Gold Rush: White Water exclusive sees diver's air hose break and the dramatic rescue
Rich Webster nearly died underwater as his rescue is our exclusive clip this week. Pic credit: Discovery

We have a dramatic exclusive clip from tonight’s Gold Rush: White Water that shows Dustin Hart and Rich Webster underwater — about 12 feet below the raging McKinley creek when a calamitous event occurs.

Having your air supply run out while underwater is truly a worst-case scenario in diving. Our clip shows that the air hose for Rich is discovered to be broken while he was below the surface and the crew above frantically worked together to get him pulled up safely.

Underwater, Rich said: “You know we have got good conditions.”

Keeping him focused and speaking to him on the comms, Paul said: “I think we are getting towards the crack.”

Sounding excited during his dive, Rich said: “Now we are getting somewhere!”

The footage shows how silt and darkness surrounded the divers. Noting the depth is worrisome but exciting still, he said: “It has got to be the deepest I have personally ever dredged.”

The two divers are so close to their goal, just three feet from bedrock where gold will possibly be found in great quantity. However, calamity strikes when a hissing sound alerts the rest of the crew above the water.

They scramble and sound the alarm when they realize it is the hose tethering Rich to the surface. All hands on deck to save Rich!

Dakota Fred is off camera but you can hear him sound the alarm, “diver has no air!”

His son Dustin was up first and is part of the rescue of Rich. “He made it?” he asked about Rich.

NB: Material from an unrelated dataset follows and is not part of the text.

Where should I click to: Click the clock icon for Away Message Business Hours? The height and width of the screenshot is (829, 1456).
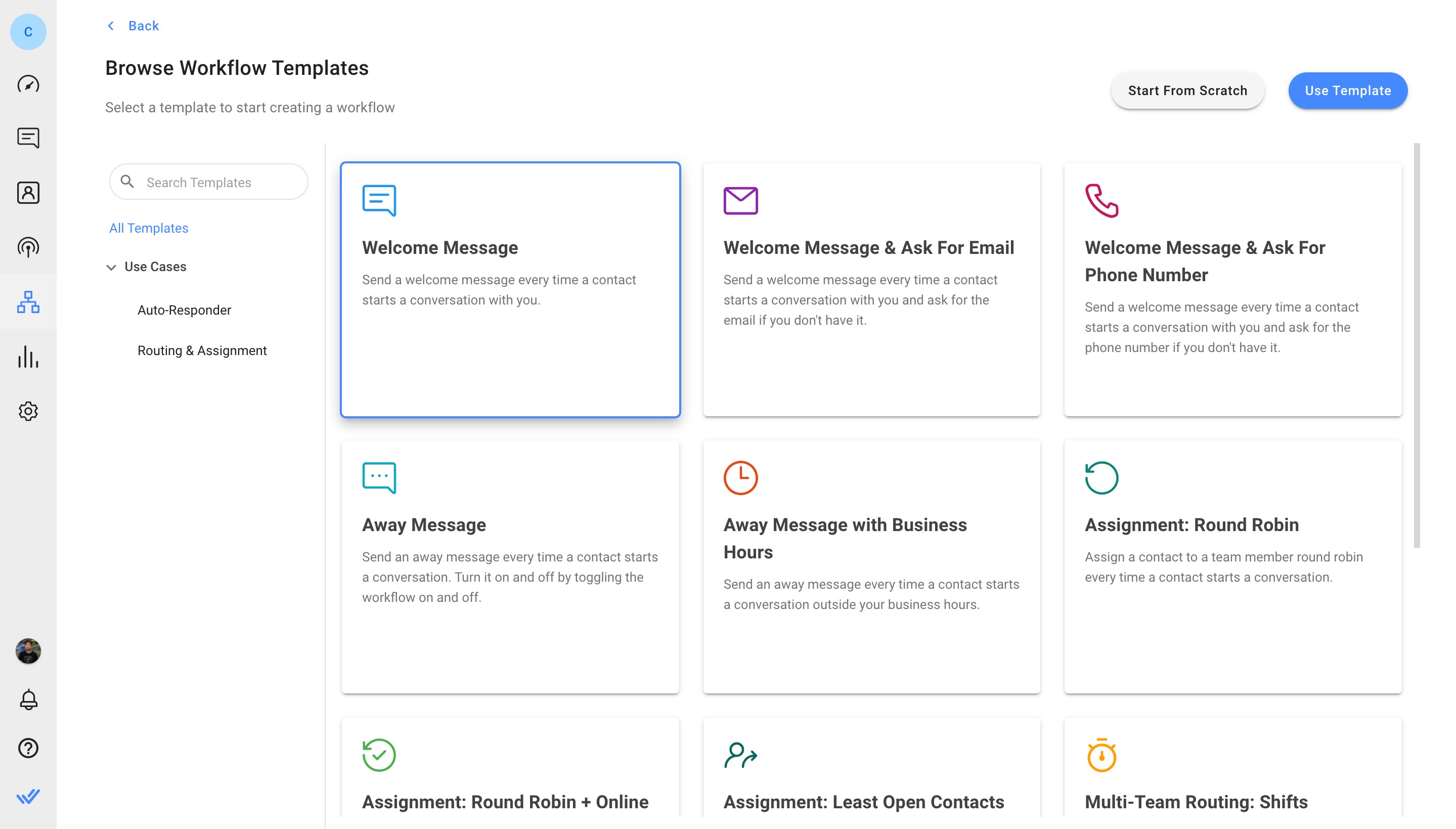[x=740, y=477]
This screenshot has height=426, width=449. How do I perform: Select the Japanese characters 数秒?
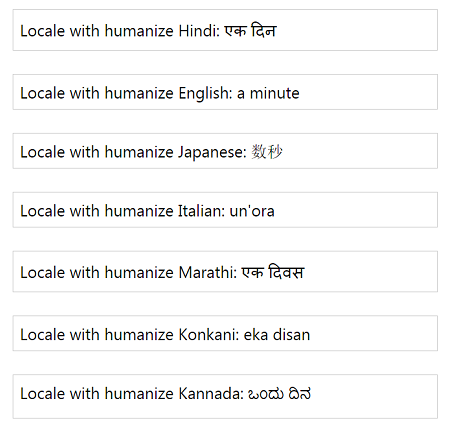[x=267, y=152]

Breathing hard and sort of shocked at the quickness that this maneuver went so wrong, Rich ended up safe and seemed relieved and grateful to be up and out of the water.

According to diving expert Douglas Bigler, the key to surviving a diving air mishap is to not panic.

Plan your dive to ensure a supply of reserve air suitable for the particular environment and situation. Make certain your dive equipment receives a thorough pre-dive inspection, post-dive cleaning and periodic professional maintenance. Be properly equipped with an alternate/redundant air supply, and follow established buddy procedures to ensure you’re never “alone” underwater. If your diving style could leave you separated from your buddy, consider a redundant air supply rather than relying on your primary air cylinder as a backup.

This season of Gold Rush: White Water followa Dakota Fred and his crew which includes retired Marine Sgt. Carlos Minor, Texan brothers Wes and Paul Richardson, the equipment managers/mechanics, greenhorn Rich Webster and Arizona miner Casey Morgan.

Tune in tonight to see what that bedrock will yield once the diving issues are sorted and if they can get to that promised land under the rapid waters of McKinley Creek.

Gold Rush: White Water airs Friday at 10 pm on Discovery.